Most games nowadays avoid hardcoding behavior in the main program code. It makes the development process a lot easier by allowing people with less programming experience than the core engine developers to contribute by writing scripts which defines how conversations happen in the game, how menus work, how cinematic scenes go, etc. Scripts are usually written in a higher level language than the game engine, as they require less performance and must be portable when the game needs to run on different platforms. Easy, common script languages like Lua or Python are often used (for example, CCP uses Python to describe the EVE Online client GUI, and Microsoft uses Lua in Freelancer to describe cinematics), but some companies like to create their own language and their own interpreter to do this job.

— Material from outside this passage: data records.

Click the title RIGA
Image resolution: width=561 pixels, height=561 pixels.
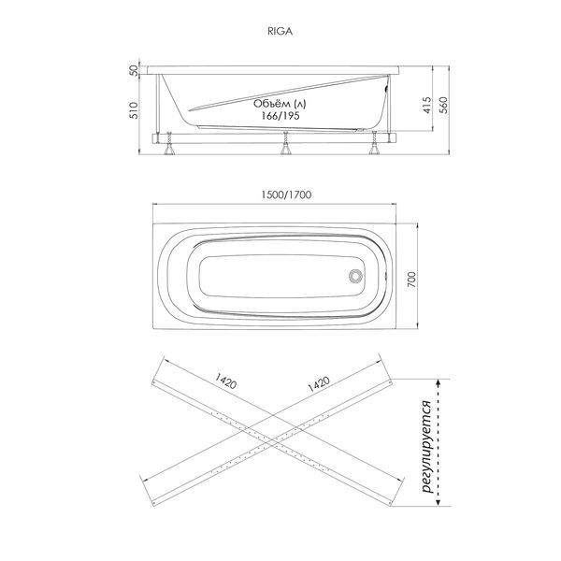click(x=280, y=29)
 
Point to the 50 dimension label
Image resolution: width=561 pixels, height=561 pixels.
click(x=134, y=70)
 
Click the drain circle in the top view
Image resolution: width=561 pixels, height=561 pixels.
click(x=354, y=276)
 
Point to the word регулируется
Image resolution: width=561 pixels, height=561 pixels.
click(x=426, y=443)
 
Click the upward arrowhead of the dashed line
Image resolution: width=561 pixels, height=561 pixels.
click(x=440, y=381)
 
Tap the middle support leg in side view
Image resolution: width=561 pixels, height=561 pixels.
click(x=281, y=143)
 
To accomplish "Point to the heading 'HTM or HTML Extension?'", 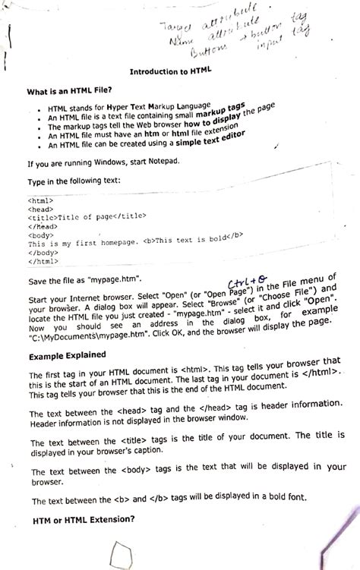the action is [84, 521].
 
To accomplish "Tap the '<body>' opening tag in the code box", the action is [39, 235].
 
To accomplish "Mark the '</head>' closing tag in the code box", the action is [42, 225].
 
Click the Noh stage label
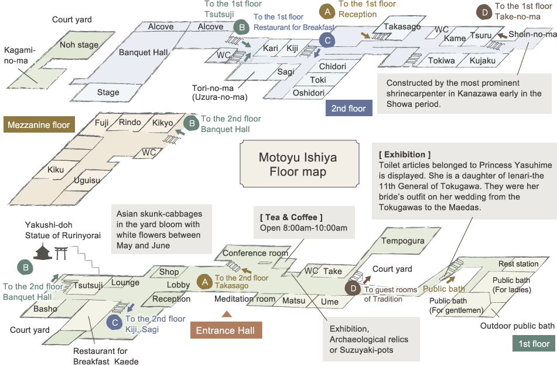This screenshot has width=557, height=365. click(79, 45)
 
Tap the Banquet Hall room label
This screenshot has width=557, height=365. click(143, 52)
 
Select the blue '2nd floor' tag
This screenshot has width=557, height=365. click(349, 108)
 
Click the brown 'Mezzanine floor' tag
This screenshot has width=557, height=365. click(39, 124)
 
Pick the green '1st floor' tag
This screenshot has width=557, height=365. click(534, 344)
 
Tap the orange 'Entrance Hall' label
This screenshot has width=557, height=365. click(225, 330)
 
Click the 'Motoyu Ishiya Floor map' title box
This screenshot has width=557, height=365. click(299, 164)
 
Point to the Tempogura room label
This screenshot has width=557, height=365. click(403, 241)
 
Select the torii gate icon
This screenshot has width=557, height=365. click(61, 254)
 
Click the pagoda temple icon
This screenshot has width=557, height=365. click(43, 251)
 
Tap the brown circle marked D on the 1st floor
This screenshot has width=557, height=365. click(353, 288)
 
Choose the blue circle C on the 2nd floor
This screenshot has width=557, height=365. click(327, 40)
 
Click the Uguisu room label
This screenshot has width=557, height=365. click(87, 180)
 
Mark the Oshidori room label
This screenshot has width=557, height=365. click(309, 93)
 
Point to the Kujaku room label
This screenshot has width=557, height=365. click(483, 60)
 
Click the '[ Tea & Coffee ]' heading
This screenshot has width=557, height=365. click(291, 217)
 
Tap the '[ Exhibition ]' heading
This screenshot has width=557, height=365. click(405, 154)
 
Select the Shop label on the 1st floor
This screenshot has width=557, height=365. click(169, 272)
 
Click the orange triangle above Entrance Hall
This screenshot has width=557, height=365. click(227, 314)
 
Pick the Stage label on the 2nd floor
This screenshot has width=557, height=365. click(108, 92)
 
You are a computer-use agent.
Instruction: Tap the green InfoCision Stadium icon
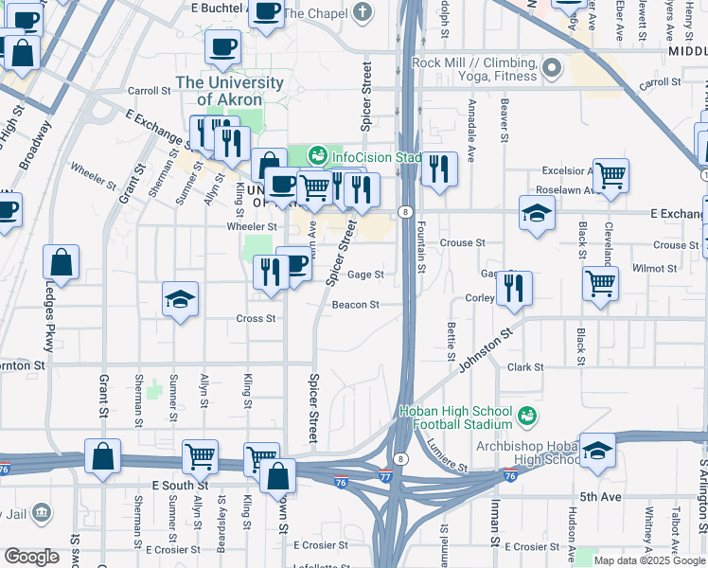click(317, 154)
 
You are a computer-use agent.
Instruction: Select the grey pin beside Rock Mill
click(552, 67)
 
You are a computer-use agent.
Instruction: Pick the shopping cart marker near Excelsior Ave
click(611, 174)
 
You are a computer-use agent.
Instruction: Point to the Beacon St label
click(355, 305)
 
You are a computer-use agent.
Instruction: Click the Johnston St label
click(487, 348)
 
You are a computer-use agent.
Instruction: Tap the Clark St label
click(525, 366)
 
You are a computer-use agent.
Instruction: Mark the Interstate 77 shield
click(385, 476)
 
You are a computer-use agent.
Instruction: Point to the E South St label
click(178, 485)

I’m a fan of Namco’s “Tales of” RPG games. I was given a Wii last december as a gift, and bought “Tales of Symphonia: Dawn of the New World”. As a true hacker interested in game development, after finishing the game, I started investigating how this game actually works behind the scenes. After writing software to read the encrypted Wii disc of the game, I analyzed the data contained on the DVD, trying to find what was each file and how the game engine made all of this into a game.

Finding the bytecode

For those who don’t know, the Tales RPG often have a system to display optional conversation between the game protagonists, which are not directly tied to the game scenario but sometimes give more precision on characters or on some story points from before the game. Some examples on Youtube. These are known as “skits” and are displayed as the characters 2D portraits talking and being animated on the screen. I thought this was a good starting point to try to understand how the game works, and thus tried to find the files related to these skits on the disc. What I’m exposing in this article is work that took me about 3 to 4 months and ended at the start of April.

First, using Dolphin, the best (and probably the only) Wii emulator, I logged all the disc files being opened using the “file monitor” feature of this emulator. When opening the first skit in the game, the emulator output was:

W[FileMon]:      31 kB Chat/FC01_001.bin
W[FileMon]:       4 kB Chat/e/FC01_001.bin
I[FileMon]:     248 kB Sound/stream/FC01_001.brstm

It was easy enough to understand that Chat/ probably contained graphics elements as well as a description of the character picture animation, and Sound/ contained the voices of the characters. Let’s not talk about the sound data (maybe in a next article, but they are basically 4-bit ADPCM encoded sound files) and concentrate ourselves on the Chat/ files.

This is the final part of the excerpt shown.